The Government introduced a scheme to incentivise the planting of willow in 2007 but waited nearly a decade to develop a follow-up scheme to help incentivise its use.

As a result, many of the 3,000ac of willow crops planted with the help of the scheme have now disappeared due to a lack of market development.

All of those crops were grown as biomass to be burned in biomass boilers to create either heat or electricity.

But willow is a highly versatile crop with multiple different uses and many now believe that the crop was targeted at the wrong market.

Willow, specifically its bark, contains a host of high-value bioactives which could potentially be used in the pharmaceutical industry. This could drastically change the economics of the crop.

The BioWILL Interreg North West Europe project, which is led by University of Limerick, aims to develop the business case for a willow biorefinery to process the crop and create a range of high-value products.

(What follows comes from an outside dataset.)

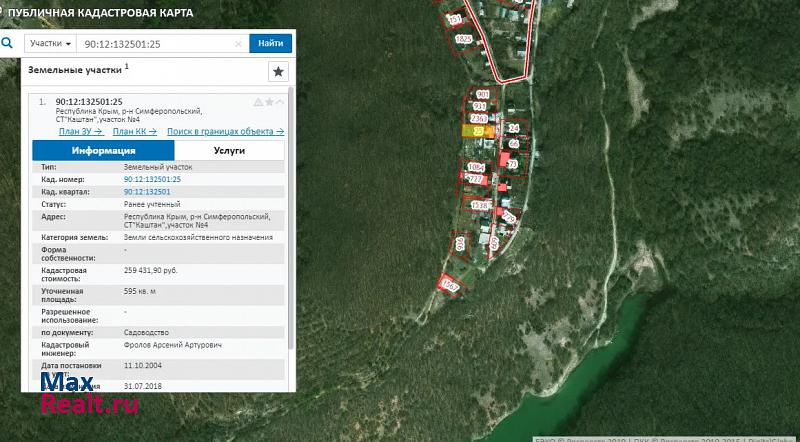The image size is (800, 442).
Task: Open the План КК link
Action: point(134,131)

The Irish Farmers Journal recently attended a project update meeting to see how the project was progressing.

The BioWILL project aims to develop “Zero Waste” biorefinery, which processes willow bark and extracts a range of high-value bioactives for medical applications.

The refinery would then use the bark-free pulp to make food-packaging materials with any waste and residues used for biogas and biofertiliser production.

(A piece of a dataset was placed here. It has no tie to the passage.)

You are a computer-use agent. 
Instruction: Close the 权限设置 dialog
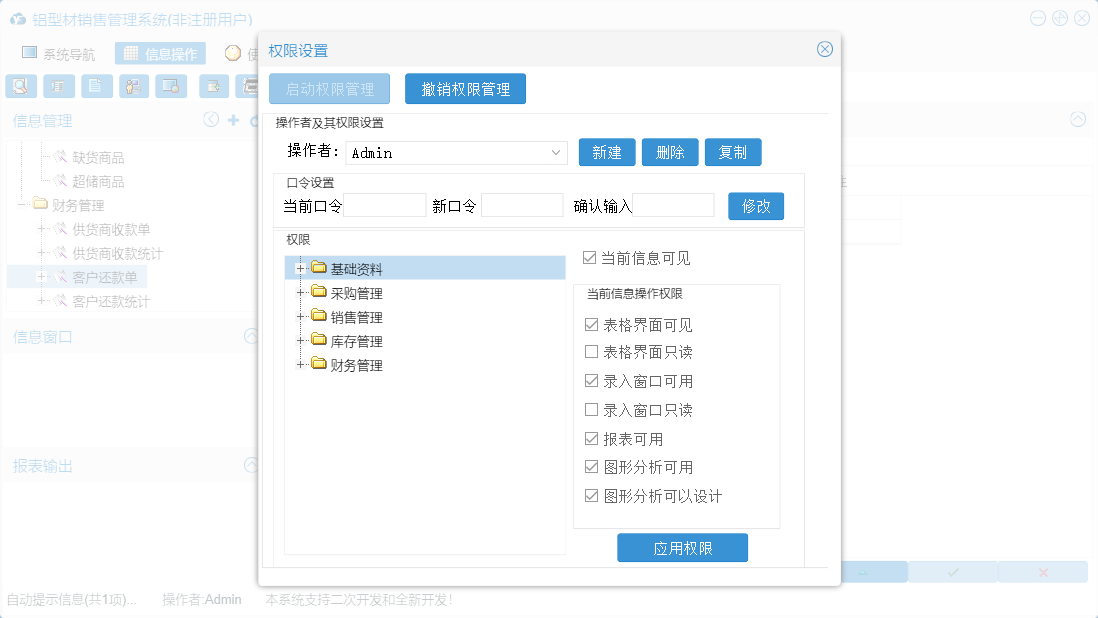pos(825,49)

The bark from willow has been used for centuries as a pain reliever.

This is due to the bark of certain varieties of willow containing an active ingredient called salicin which is chemically similar to aspirin.

The salicin inside willow bark is believed to work the same way as aspirin, by reducing inflammation and pain as it enters the bloodstream.

Salicin also has a range of other uses in the pharmaceutical industry such as in skincare.

However, willow is also a rich source of other bioactives such as tannins and flavonoids, which contribute to anti-inflammatory, analgesic, antipyretic and keratolytic activity.

Bioactives are high-value products. For example, salicin can trade at between €70 and €80/kg.

Bark being stripped off a willow plant.

The bark of willow can contain up to 2% salicin on a dry weight basis but this depends on the variety. The project looked at extracting and valorising a range of these high-value bioactives from multiple varieties of willow.

Willow varieties

Not every variety of willow contains the same volume of bioactives. The Agri-Food and Biosciences Institute in Northern Ireland identified willow varieties with high salicin content in the bark and assessed them. Some 30 varieties are being trialled across various sites as part of the project and are being evaluated for both salicin and biomass yield.

Willow crop growing near Gainestown, Co Westmeath.


After the extraction process, the remaining bark-free willow pulp can be used to make biodegradable food packaging.

The project team sees the rules around single use plastic for packaging as a significant opportunity for willow pulp packaging. Furthermore, most biodegradable pulps are made from newspaper from timber waste which is becoming more expensive, so willow could offer a lower cost alternative.

Willow pulp packaging would reduce single-use plastic food packaging.

Anaerobic digestion

The next step in the project is to evaluate the potential of using waste willow pulp packaging to produce biomethane from anaerobic digestion plants. The theory is to recycle this waste source to produce energy and digestate which could be used to power a refinery and fertilise willow crops.

So far, the project has determined that the biomethane yield from willow pulp is relatively low, and would need to be co-digested with another feedstock to be economically viable.


Willow is well suited to Irish farms and is proven to help improve water quality and sequester carbon. In other words, willow is a crop for the times.

However, after a false start, the uptake of willow as a diversification option for farmers remains low due to lack of market options, unreliable financial returns and no planting grant aid in place.

Willow is normally harvested every three years for biomass.

If the commercial viability of willow could be improved, it may become a viable option for farmers who wish to diversify. This is a key aim of the project.


Another aim is to develop a commercial business case for a willow biorefinery in Ireland, producing salicin and possibly other bioactives and pulp for packaging.

According to the project partners, a refinery similar in scale to a typical dairy cooperative could be feasible in Ireland. The project is due to finish in 2023.